What needs to be done →
All entries below are to be written out again exactly, but no picture is to be copied.

Supplied data →
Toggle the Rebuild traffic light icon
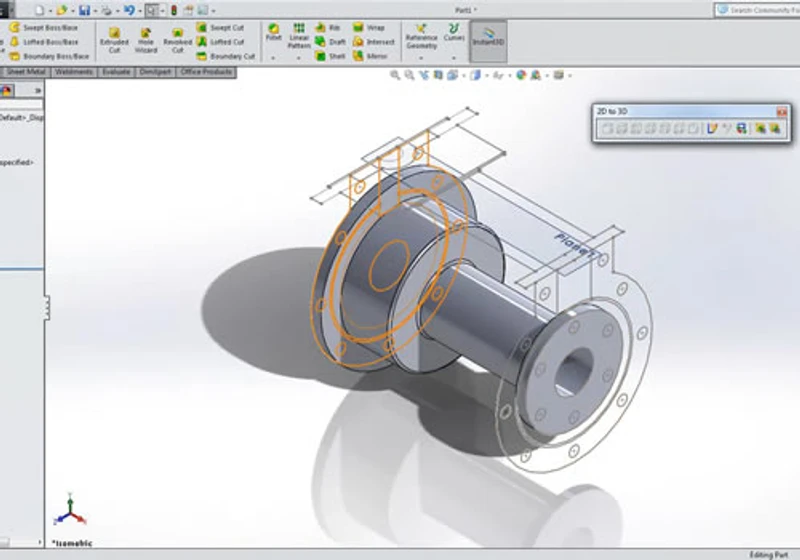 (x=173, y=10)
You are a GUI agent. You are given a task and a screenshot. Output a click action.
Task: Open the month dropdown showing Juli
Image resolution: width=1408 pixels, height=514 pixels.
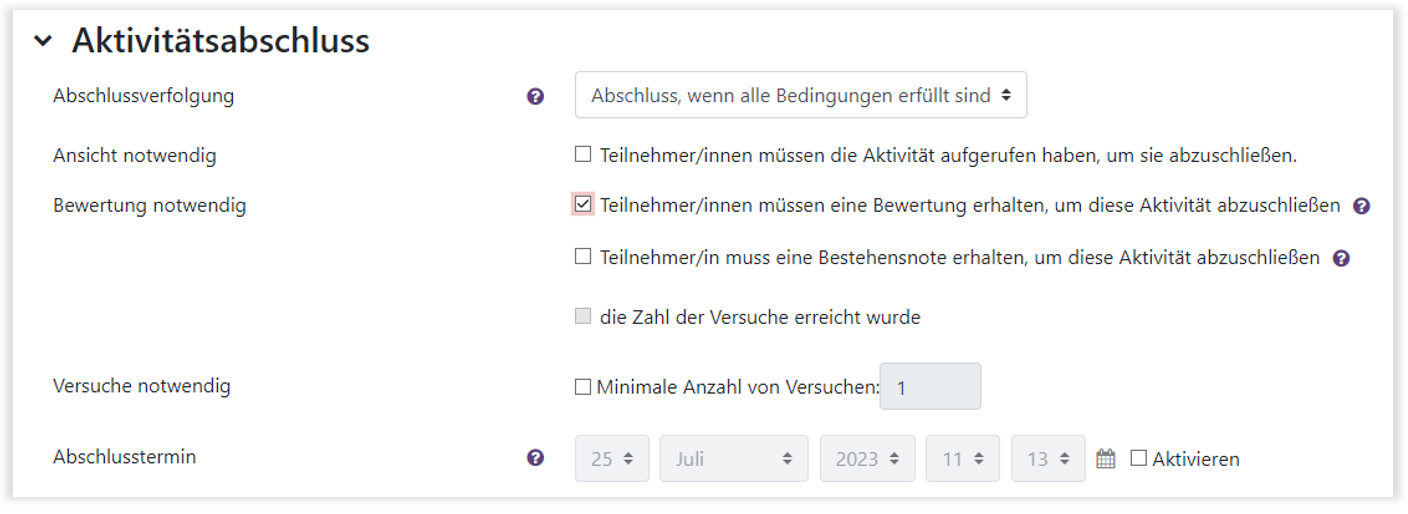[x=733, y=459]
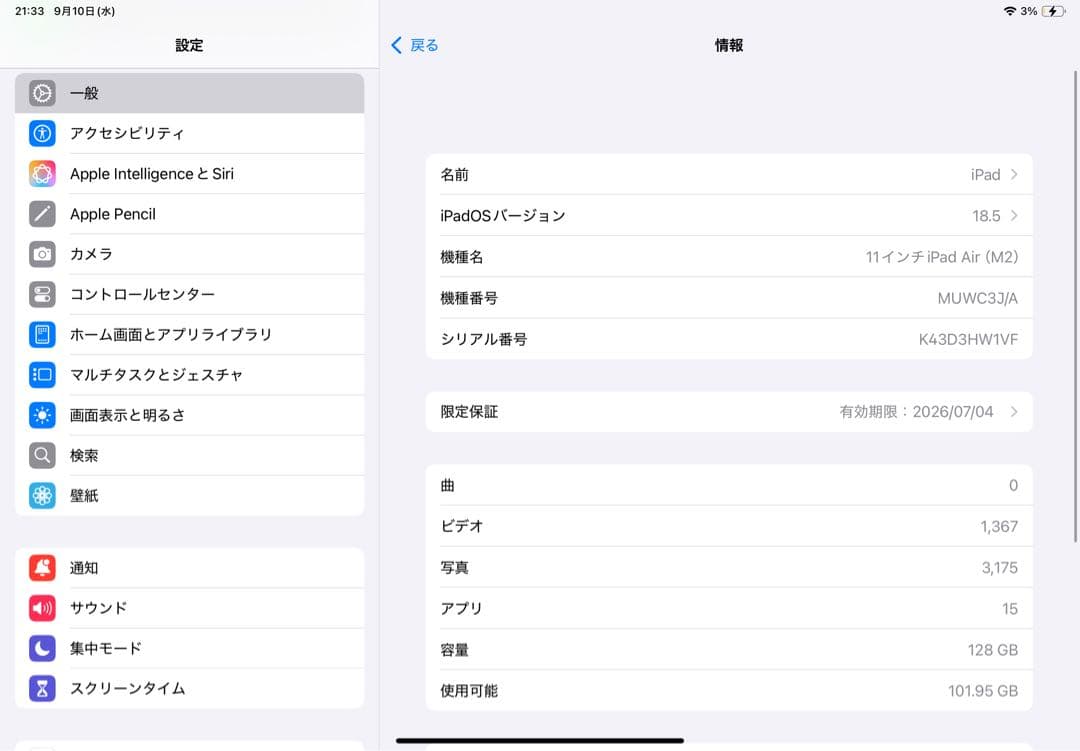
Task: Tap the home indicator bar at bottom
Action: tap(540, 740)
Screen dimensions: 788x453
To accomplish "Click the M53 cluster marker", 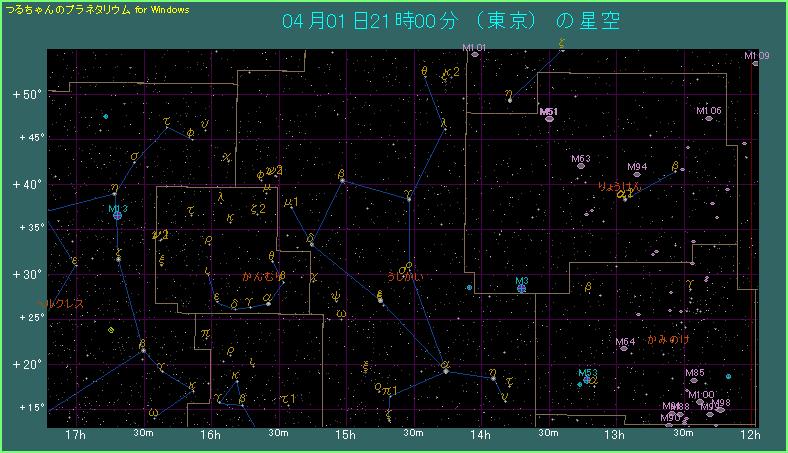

Result of this exercise →
Toggle the Rebuild traffic light icon
 (x=173, y=10)
You are a GUI agent. You are given a task and a screenshot. Output a click action.
Task: Open the month dropdown showing Juli
Image resolution: width=1408 pixels, height=514 pixels.
[x=733, y=459]
Task: Tap the home indicator bar at bottom
Action: tap(540, 740)
Screen dimensions: 788x453
To accomplish "Click the M53 cluster marker", 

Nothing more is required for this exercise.